Trecho >>

----------------

24 Janeiro 2020
"Parece claro que foram as plataformas digitais de trabalho que chegaram ao paraíso, ao terem a liberdade de impor suas regras e se colocarem (falsamente) como simples mediadoras entre consumidores e fornecedores de serviço", escrevem Ana Claudia Moreira Cardoso, docente do Instituto de Ciências Humanas da Universidade Federal de Juiz de Fora (UFJF), e Karen Artur, docente da Faculdade de Direito da Universidade Federal de Juiz de Fora (UFJF), em artigo publicado por Le Monde Diplomatique Brasil, 23-01-2020.
A palavra empreendedorismo vem ganhando espaço, desde a crise econômica de 2008, com ênfase em algumas de suas dimensões, supostamente positivas para o trabalhador: a não existência de chefes definindo o quê e como fazer; e a liberdade para decidir quando e onde fazer. Por outro lado, aspectos como insegurança, risco, ausência de direitos, isolamento nunca são mencionados. Esta discussão não é nova. Já nos anos 1990, a palavra “empregabilidade” – significando que cada trabalhador seria o único responsável pelo seu emprego e desemprego –, foi muito evidenciada, também num contexto de desemprego e queda da renda.
Nesse mesmo período, em meio a implantação do modelo toyotista de organização do trabalho e da produção, termos como participação, colaborador (ao invés de trabalhador), e autonomia, passam a colonizar o cotidiano laboral [1]. Além de intenso processo de flexibilização da remuneração, das formas de contratação e do tempo de trabalho que, na pregação do capital, significariam liberdade e autonomia para todos, mesmo que, na prática, elas fossem adotadas unicamente em função dos seus interesses.
Outro movimento realizado pelas empresas refere-se à crescente externalização e terceirização de suas atividades. Embora o discurso patronal seja o da sua inevitabilidade e de ganhos de eficiência e produtividade decorrentes da especialização, pesquisas mostraram uma realidade de empresas contratadas sem lastro para atuarem, de subordinação dos trabalhadores e de piora de suas condições de trabalho e de representação sindical [2].
Em paralelo, teve sequência o processo de inovação, passando pelas tecnologias de informação e comunicação e pela “Indústria 4.0”. Uma transformação que já abrange diversas interações sociais, sejam elas de amizade, de compra ou de trabalho. Para Castells (2013), vivemos uma dupla mudança, com a reestruturação global e profunda do capitalismo e o nascimento da sociedade informacional. Sociedade na qual a criação, o tratamento e a transmissão de informação são as principais fontes de poder e onde as redes passam a organizar grande parte da economia, a partir das plataformas digitais.

----------------

Linhas de dados >>
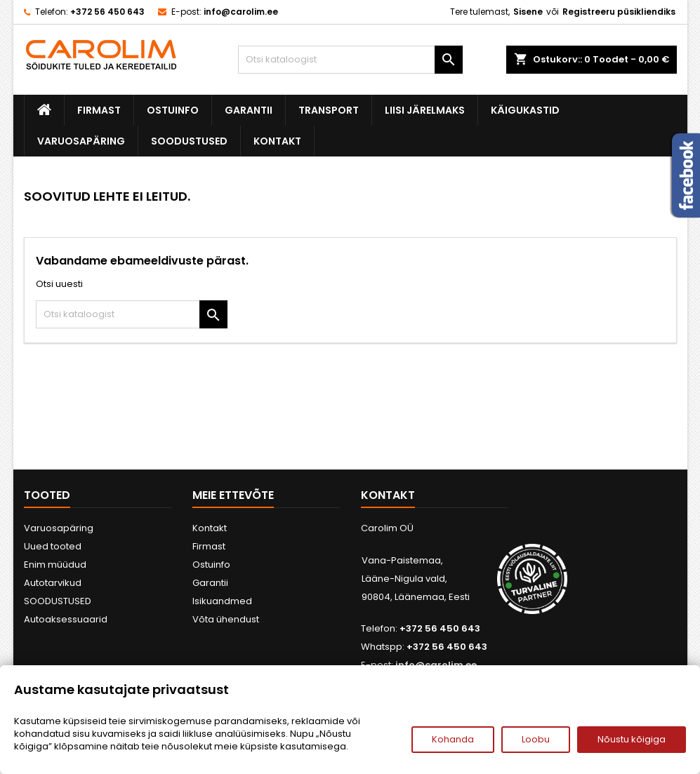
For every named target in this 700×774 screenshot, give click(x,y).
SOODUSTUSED (189, 141)
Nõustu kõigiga (631, 739)
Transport (329, 110)
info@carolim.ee (241, 11)
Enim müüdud (55, 564)
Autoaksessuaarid (65, 619)
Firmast (99, 110)
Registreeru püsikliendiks (619, 11)
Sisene (528, 11)
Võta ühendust (225, 619)
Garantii (249, 110)
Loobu (536, 739)
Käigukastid (525, 110)
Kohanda (453, 739)
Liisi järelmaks (425, 110)
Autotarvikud (53, 582)
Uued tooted (53, 546)
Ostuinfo (173, 110)
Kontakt (277, 141)
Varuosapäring (81, 141)
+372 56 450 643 (107, 11)
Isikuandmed (222, 601)
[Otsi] (350, 60)
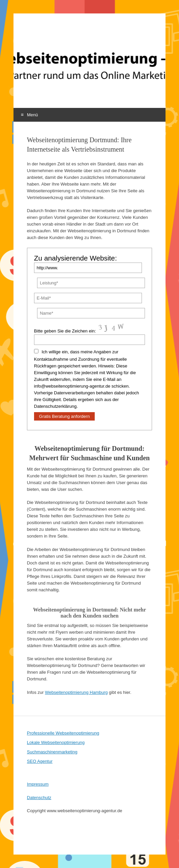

----------------

Tarefa 1 >> Liste os aspectos que, segundo o trecho, nunca são mencionados quando se fala em empreendedorismo.
Tarefa 2 >> Resuma o trecho em duas frases.
Tarefa 3 >> Dê continuidade ao trecho sobre empreendedorismo e plataformas digitais, partindo da última frase apresentada.
Os dados formam um material à parte, sem relação com o trecho.

Resultado 1 >> Insegurança, risco, ausência de direitos e isolamento.

Resultado 2 >> Segundo o trecho, a palavra empreendedorismo ganhou espaço desde a crise de 2008, com ênfase em dimensões supostamente positivas para o trabalhador e sem menção a insegurança, risco ou ausência de direitos, numa discussão que remete à "empregabilidade" dos anos 1990. O texto também aponta a flexibilização do trabalho, a terceirização, que as pesquisas associam à piora das condições de trabalho, e a inovação tecnológica que deu lugar a uma sociedade informacional, na qual as redes organizam grande parte da economia a partir das plataformas digitais.

Resultado 3 >>
Há diferentes tipos de plataformas: as da “primeira onda” possibilitaram ao usuário a compra direta com a empresa ou a troca de serviços entre usuários (share economy). Já a segunda geração (gig economy), que nasce nos anos 1990 em meio à generalização da internet e dos smartphones, é composta por empresas muito parecidas com as tradicionais, tendo como objetivo precípuo a maximização do lucro. Acontece que muitas destas plataformas, buscando enganar a sociedade, se autodenominam de compartilhamento e colaboração [3].
Mas o que essa discussão tem a ver com a possibilidade de a classe trabalhadora ter encontrado, ou não, o paraíso 4? O fato é que o trabalho mediado por plataformas digitais tem sido propalado como o ápice da liberdade e do ganho fácil para o trabalhador: “Torne-se um entregador parceiro da Deliveroo e consiga uma renda rápida e significativa com um tempo flexível!”. “Dirija com a Uber: sem horários, sem patrão, sem limites!”.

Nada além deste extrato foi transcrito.